Therapy Approaches We Recommend
EMDR (Eye Movement Desensitization and Reprocessing)
One of the most effective trauma treatments. EMDR uses bilateral stimulation (eye movements, taps, or sounds) while you briefly focus on traumatic memories. This helps your brain reprocess the memories in a way that reduces their emotional charge.
- You don't have to talk through every detail of what happened
- Often faster than traditional talk therapy for trauma
- Effective for single-event trauma and complex trauma
- Well-researched and endorsed by WHO and APA
Prolonged Exposure (PE) Therapy
Helps you gradually confront trauma-related memories, feelings, and situations you've been avoiding. Through repeated, controlled exposure, your brain learns the memories aren't dangerous and anxiety decreases.
- Gold standard treatment with strong research support
- Typically 8-15 sessions
Cognitive Processing Therapy (CPT)
Helps you identify and change unhelpful beliefs related to the trauma ("It was my fault," "I can't trust anyone," "The world is dangerous"). Combines cognitive restructuring with processing the trauma narrative.
Trauma-Focused CBT
Combines trauma processing with coping skills, emotional regulation, and addressing trauma-related thoughts and behaviors. Particularly effective for complex trauma.
Somatic Therapies
Focus on the body's response to trauma. Includes approaches like Somatic Experiencing and Sensorimotor Psychotherapy. Helps release trauma stored in the body and restore a sense of safety.

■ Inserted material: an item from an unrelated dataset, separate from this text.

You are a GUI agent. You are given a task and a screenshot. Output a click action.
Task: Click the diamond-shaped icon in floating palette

Internal Family Systems (IFS) for Complex Trauma
Particularly helpful for complex trauma from childhood. Works with different "parts" of yourself that developed to cope with trauma, helping them heal and work together.
Lifestyle Changes That Make a Real Difference
Build a Sense of Safety (Foundation for Healing)

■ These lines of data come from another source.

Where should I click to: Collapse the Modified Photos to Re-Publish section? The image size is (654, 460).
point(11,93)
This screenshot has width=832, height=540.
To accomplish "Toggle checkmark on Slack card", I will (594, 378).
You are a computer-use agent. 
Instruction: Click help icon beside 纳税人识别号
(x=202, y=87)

Trauma leaves your nervous system on high alert. Creating safety—physical, emotional, and relational—is essential for healing.
- Make your living space feel safe: locks, lighting, comfortable zones
- Establish routines and predictability
- Set boundaries with people who don't feel safe
Grounding Techniques
When flashbacks or overwhelming emotions hit, grounding brings you back to the present.
- 5-4-3-2-1 technique: Name 5 things you see, 4 you touch, 3 you hear, 2 you smell, 1 you taste
- Deep breathing, cold water on face, holding ice
- Remind yourself: "That was then, this is now. I am safe."
Movement and Exercise
Trauma gets stored in the body. Movement helps release it and regulates your nervous system.
- Yoga (especially trauma-informed yoga) is particularly helpful
- Walking, running, dancing—anything that feels good to your body
- Start gentle; listen to your body's signals
Sleep Hygiene
Trauma disrupts sleep, and poor sleep makes trauma symptoms worse. Creating a consistent, safe sleep routine is crucial. Consider prazosin medication if nightmares are severe.
Avoid Alcohol and Substances
It's tempting to use substances to numb trauma pain, but they interfere with healing, worsen PTSD symptoms, and increase risk of addiction. If you're struggling with substances, let us know—we can help.
Connection and Support
Trauma isolates. Healing happens in connection with safe people.
- Support groups with other trauma survivors
- Trusted friends or family who can listen without judgment
- It's okay to take connection slowly—rebuild trust at your pace
Self-Compassion
Trauma survivors often blame themselves. Remember: What happened to you was not your fault. How you survived was the best you could do at the time. You deserve healing and peace.
Healing Is Possible
You don't have to carry this alone anymore. Trauma can be healed. With evidence-based trauma therapy and compassionate support, you can process what happened and move forward. Our team specializes in trauma-informed care and we understand the courage it takes to seek help. We're here for you.